TEXT PROVIDED:
"""

Discussion in 'Misc WordPress Requests' started by bcworkz, Nov 25, 2017.

  1. bcworkz

    Guest

    Reply To: spinner inside submit button, by bcworkz

    You could rely on editing HTML within the inspection tool. It’s pretty limited, and you cannot save anything. Everything is lost when the page is reloaded. But if you keep track of where you’re at, there’s no need to repeat what you’ve already tried with no effect. You can mainly only edit attributes like class and ID, but that should be enough. I doubt it’s a problem with rules attached solely to HTML elements where the CSS selector is the element itself and not a class or ID. For example, the following rule would be very unlikely to cause p positioning issues:
    article {display:block;}

    Start with .contact-form class, which contains the form shortcode. Change it by double clicking in the inspector tool to enter edit mode. Replace it with a class you know does not exist in CSS (make one up). Work your way outwards for every element that contains the form within. Eventually, the p elements should be positioned correctly.

    I have to say though, I cannot guarantee modifying attributes or templates will expose the problem. I think it’s your best bet, but there are no guarantees. Another thing to check is any differences between good and bad pages in the head sections related to JS and CSS files loaded; as well as any inline script or style elements. Any differences would be reason for suspicion. Unfortunately, it can be difficult to reconcile the differences. You could disable JS on your browser to see if JS affects the p element positioning at all. Doing so will break the form functions, but all that matters here is the p tag positioning. If no change, then there’s no need to check further for script differences.

"""

DATA EXTRACT:
"""

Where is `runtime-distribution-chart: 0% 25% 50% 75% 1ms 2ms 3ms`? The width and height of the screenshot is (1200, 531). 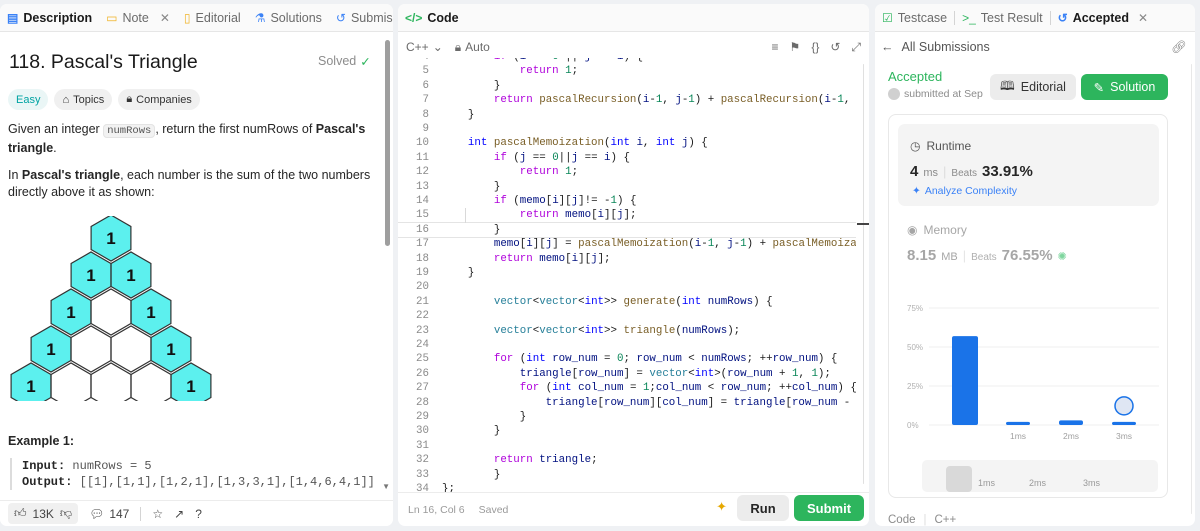
runtime-distribution-chart: 0% 25% 50% 75% 1ms 2ms 3ms is located at coordinates (1029, 378).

"""

TASKS FOR THIS EXERCISE:
1. Transcribe the passage of the forum reply about the submit button spinner that starts at "Start with .contact-form" and ends at "be positioned correctly.".
2. Write the next part of the forum reply about the submit button spinner, picking up after its final sentence.

ANSWERS TO THE PROBLEMS:
1.
Start with .contact-form class, which contains the form shortcode. Change it by double clicking in the inspector tool to enter edit mode. Replace it with a class you know does not exist in CSS (make one up). Work your way outwards for every element that contains the form within. Eventually, the p elements should be positioned correctly.

2.
    Adding or removing different CSS files or styles can be difficult. You’d have to find where they were added in the first place. Ideally it’s a call to wp_enqueue_style(), but deviations are common. Removal would simply be temporarily making the line into a comment. Keep backups of originals or keep careful track of edits. It’s all too easy to forget where edits were made. Don’t ask how I know this

    Adding a CSS file that’s not currently loaded in the proper WP ordained manner is a tutorial in itself, but since this is just for a quick test, we can do a dirty hack. Simply copy the link tag that loads the the file on the “good” page and temporarily paste it into your theme’s header.php template at an appropriate location in the head section.